Snippet 12: The Producer-Outpaces-Consumer

package main

import (
    "log"

    "github.com/gammazero/workerpool"
)

func main() {
    pool := workerpool.New(2) // 2 workers
    defer pool.StopWait()

    for record := range loadRecordsFromHTTPStream() {
        record := record
        pool.Submit(func() {
            slowDatabaseInsert(record)
        })
    }
}

func loadRecordsFromHTTPStream() <-chan []byte { return nil }
func slowDatabaseInsert(record []byte)           { log.Println("inserting") }

Bug: The HTTP stream delivers records quickly. The pool's 2 workers do slow DB inserts. The pool's queue grows without bound (the library does not limit it). Memory grows; eventually OOM.

Fix: Bound the submission with a semaphore:

sem := make(chan struct{}, 100) // hard cap
for record := range loadRecordsFromHTTPStream() {
    sem <- struct{}{} // backpressure
    record := record
    pool.Submit(func() {
        defer func() { <-sem }()
        slowDatabaseInsert(record)
    })
}

Now the producer blocks when 100 records are in flight.

Severity: Critical. OOMs under load.


Bonus Snippet 13: The Panicking Goroutine in a Task

package main

import (
    "fmt"
    "time"

    "github.com/gammazero/workerpool"
)

func main() {
    pool := workerpool.New(2)
    defer pool.StopWait()

    pool.Submit(func() {
        go func() {
            time.Sleep(100 * time.Millisecond)
            panic("from child")
        }()
        fmt.Println("parent task done")
    })
    time.Sleep(500 * time.Millisecond)
}

Bug: The pool's recover catches panics in the worker goroutine, not in goroutines spawned from within tasks. The go func() inside the task panics; that panic is not caught; the program crashes.

Fix: Recover in the child goroutine:

pool.Submit(func() {
    go func() {
        defer func() { _ = recover() }()
        time.Sleep(100 * time.Millisecond)
        panic("from child")
    }()
    fmt.Println("parent task done")
})

Severity: High. Crashes the program.


Bonus Snippet 14: The Pause Without Cancel

package main

import (
    "context"
    "fmt"

    "github.com/gammazero/workerpool"
)

func main() {
    pool := workerpool.New(4)
    defer pool.StopWait()

    ctx, _ := context.WithCancel(context.Background()) // BUG
    pool.Pause(ctx)

    for i := 0; i < 10; i++ {
        i := i
        pool.Submit(func() {
            fmt.Println(i)
        })
    }
    // ... where is the cancel?
}

Bug: The context is never cancelled. The pool stays paused forever. The 10 submitted tasks never run. StopWait may hang depending on version.

Fix: Always defer cancel():

ctx, cancel := context.WithCancel(context.Background())
defer cancel()
pool.Pause(ctx)

Severity: High.

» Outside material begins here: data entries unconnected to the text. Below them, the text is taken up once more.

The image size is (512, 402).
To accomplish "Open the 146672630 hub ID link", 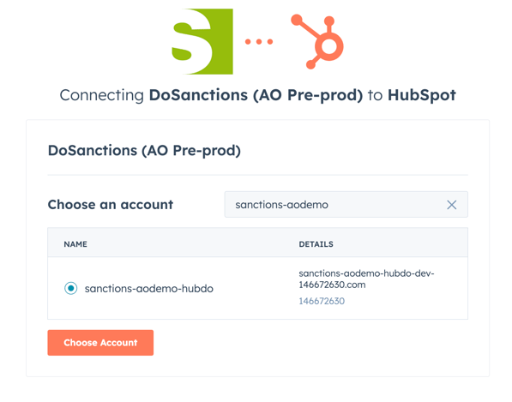I will point(322,301).
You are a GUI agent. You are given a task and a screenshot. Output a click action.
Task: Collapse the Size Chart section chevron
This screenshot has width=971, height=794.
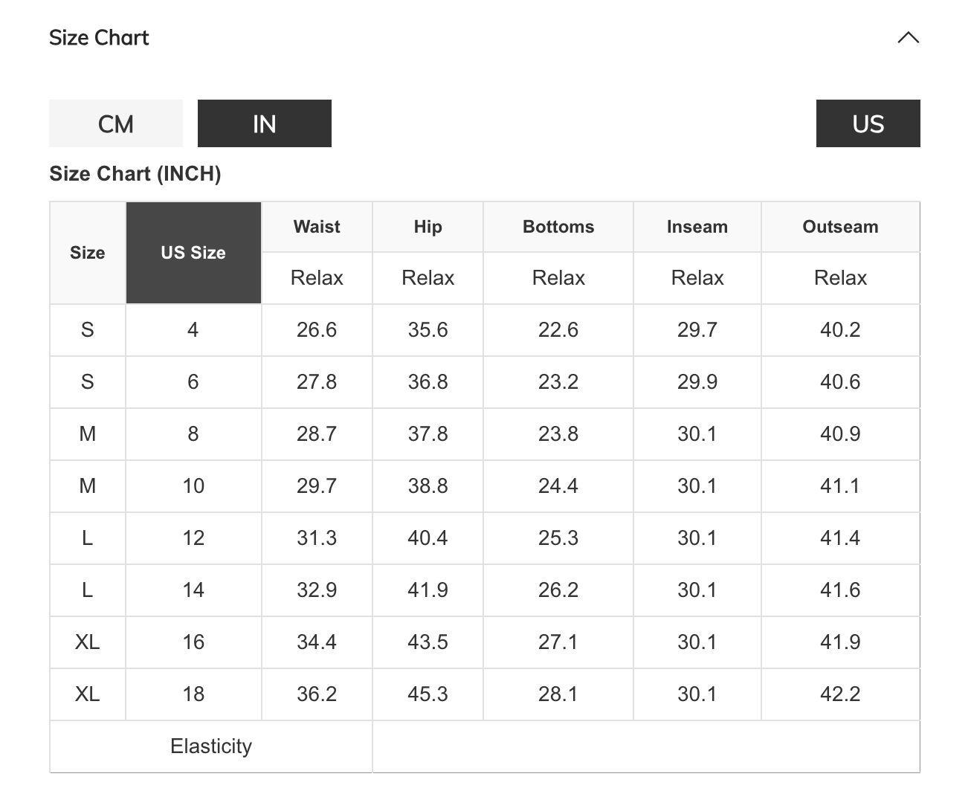pos(908,38)
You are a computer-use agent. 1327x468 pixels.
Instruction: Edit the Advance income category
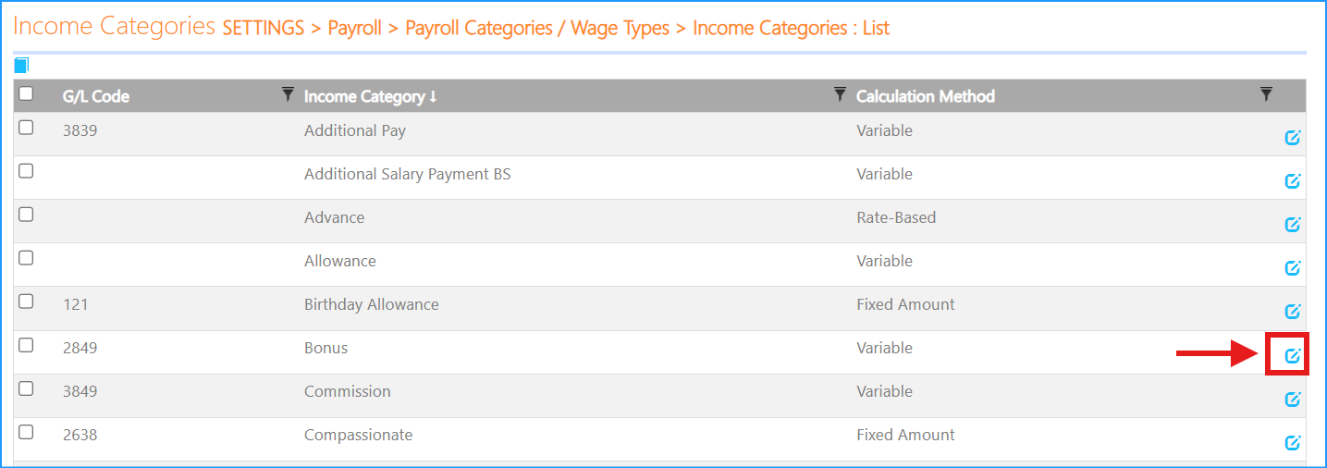pyautogui.click(x=1292, y=225)

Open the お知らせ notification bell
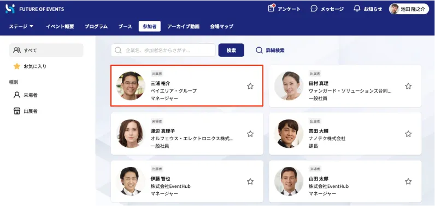(x=357, y=8)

Mystery hang.


Summary

Twelve common bugs: 1. Missing StopWait. 2. Captured loop variable. 3. Stop vs StopWait confusion. 4. Race on shared slice. 5. No HTTP timeout. 6. Recursive SubmitWait deadlock. 7. Submit-after-Stop loop. 8. Closure captures large state. 9. Panic-while-holding-lock. 10. Close channel from task. 11. Pool per request. 12. Unbounded producer.

Plus bonus: 13. Panic in child goroutine. 14. Pause without cancel.

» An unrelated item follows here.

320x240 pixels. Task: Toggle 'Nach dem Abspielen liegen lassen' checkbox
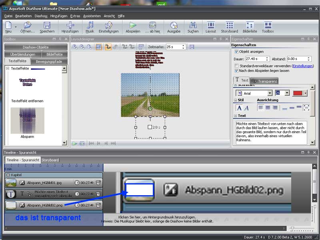236,71
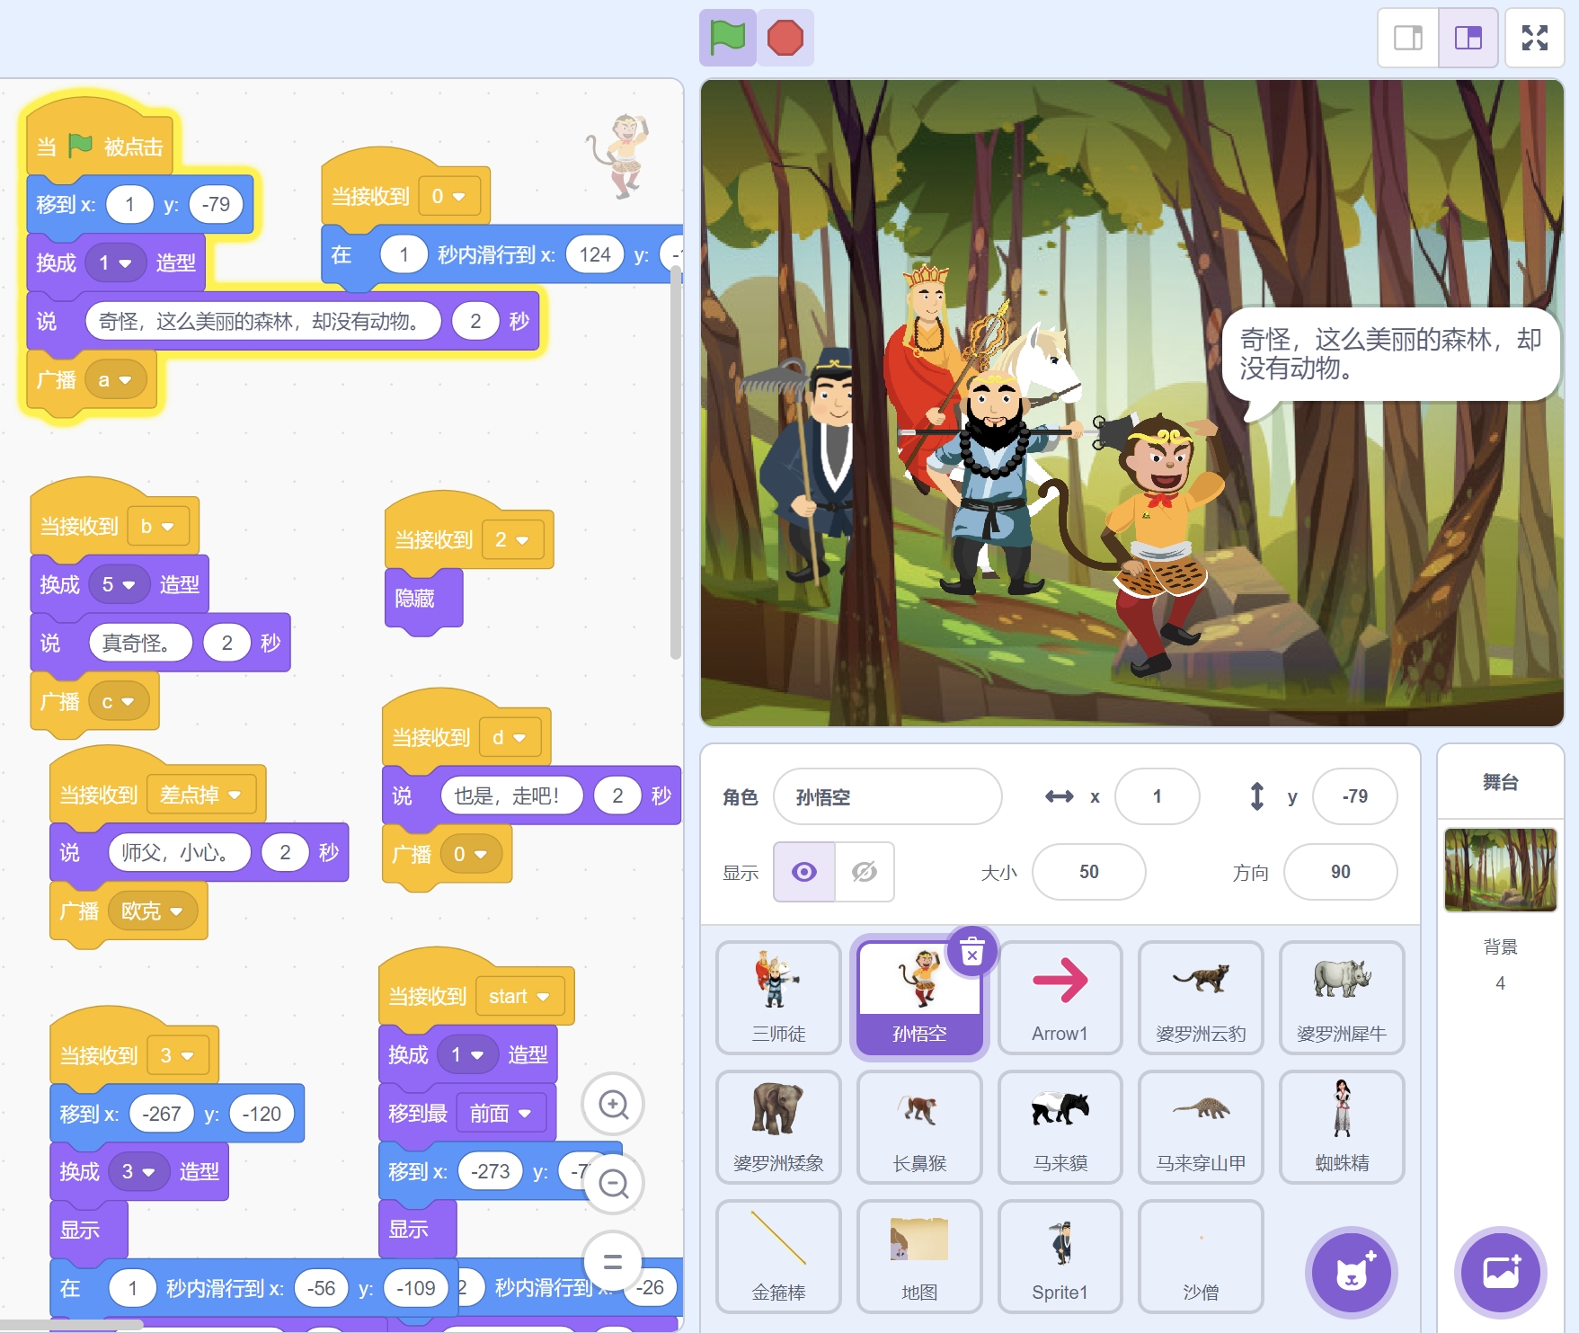Show sprite using the eye toggle
Screen dimensions: 1579x1333
(804, 872)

If you can spot all 14 in unfamiliar code, you have professional-level pool review skills.


How to Practice

  1. Read each snippet carefully.
  2. Try to spot the bug before reading the answer.
  3. Type the buggy code and reproduce the bug.
  4. Apply the fix and verify.
  5. Look for these patterns in your real codebase.

Many of these bugs are subtle. The first time you see them, you may not catch them. The second time, faster. By the tenth code review, you spot them in seconds.

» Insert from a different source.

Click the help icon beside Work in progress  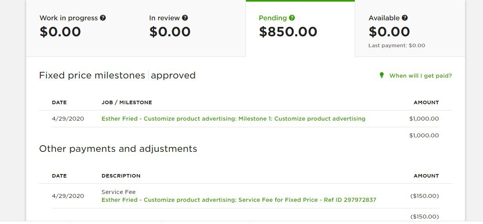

A Note on the Race Detector

For bugs 4, 8, 9, and similar, the Go race detector (go test -race ./... or go run -race main.go) finds them automatically. Always run with -race in development and CI.

Bugs the race detector does NOT find: - Logical races (close channel from wrong place). - Deadlocks. - Goroutine leaks. - Unbounded queues.

For those, manual review and testing remain essential.


Final Note

Code review is the most undervalued software engineering skill. Read teammates' code as carefully as your own. Spot these bugs early. The five seconds you spend in review save five hours in incident response.

Be the engineer who catches the bug before production sees it.